The difficulty of defining ethnicity on the basis of genetic evidence has once again been demonstrated by the recent analysis of DNA from a Viking gravesite in southern Greenland. Those buried in the 1,000-year-old graveyard are among the first settlers to have arrived on the island after it was colonised in AD 985 by Icelanders and Norwegians — except that the genetic data from the remains show that these Nordic pioneers also had Celtic blood in their veins, probably originating from the British Isles.

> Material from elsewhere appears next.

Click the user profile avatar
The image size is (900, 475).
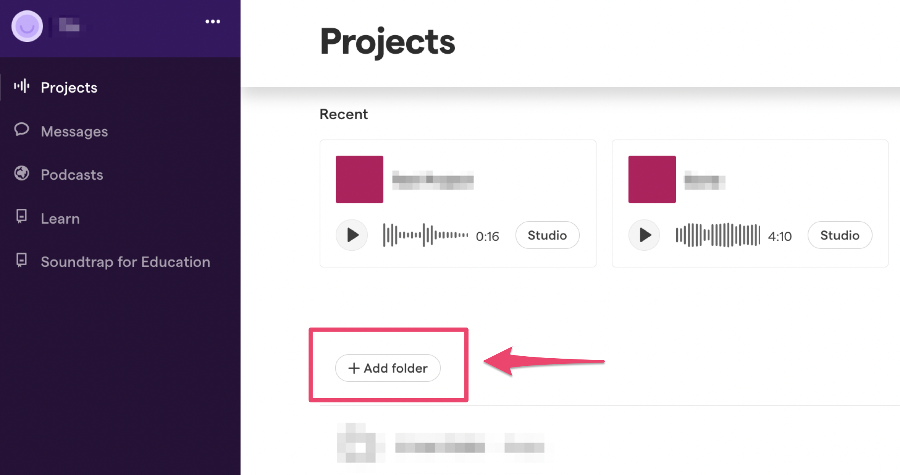pyautogui.click(x=27, y=26)
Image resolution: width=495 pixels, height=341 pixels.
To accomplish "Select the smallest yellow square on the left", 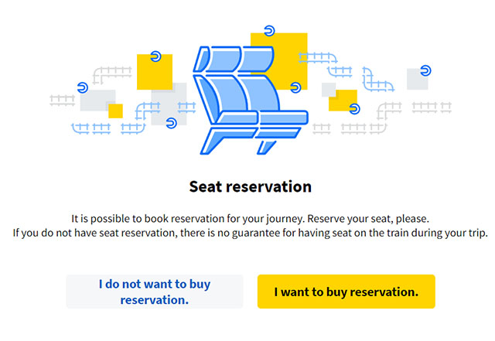I will 115,111.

Jette Arneborg, Curator and Senior Scientist at the National Museum in Copenhagen, and one of the Danish archaeologists involved in the project to study southern Greenland’s early European settlers, says that: ‘Initial results somewhat surprisingly suggest that the people in the graves were more Celtic than Nordic. We’ve always known that Norsemen travelled a lot and we also know that the early inhabitants of the Faroe Islands and Iceland had traces of Celtic genes. But now we also have evidence of this in Greenland as well’.
Earlier studies of populations living in the Faroe Islands and Iceland have shown that it was primarily the women who were of Celtic origin. Arneborg believes this indicated that the Vikings may have come from Norway stopping by the British Isles, from where they took women with them on their North Atlantic journey via the Faroe Islands and Iceland to southern Greenland.’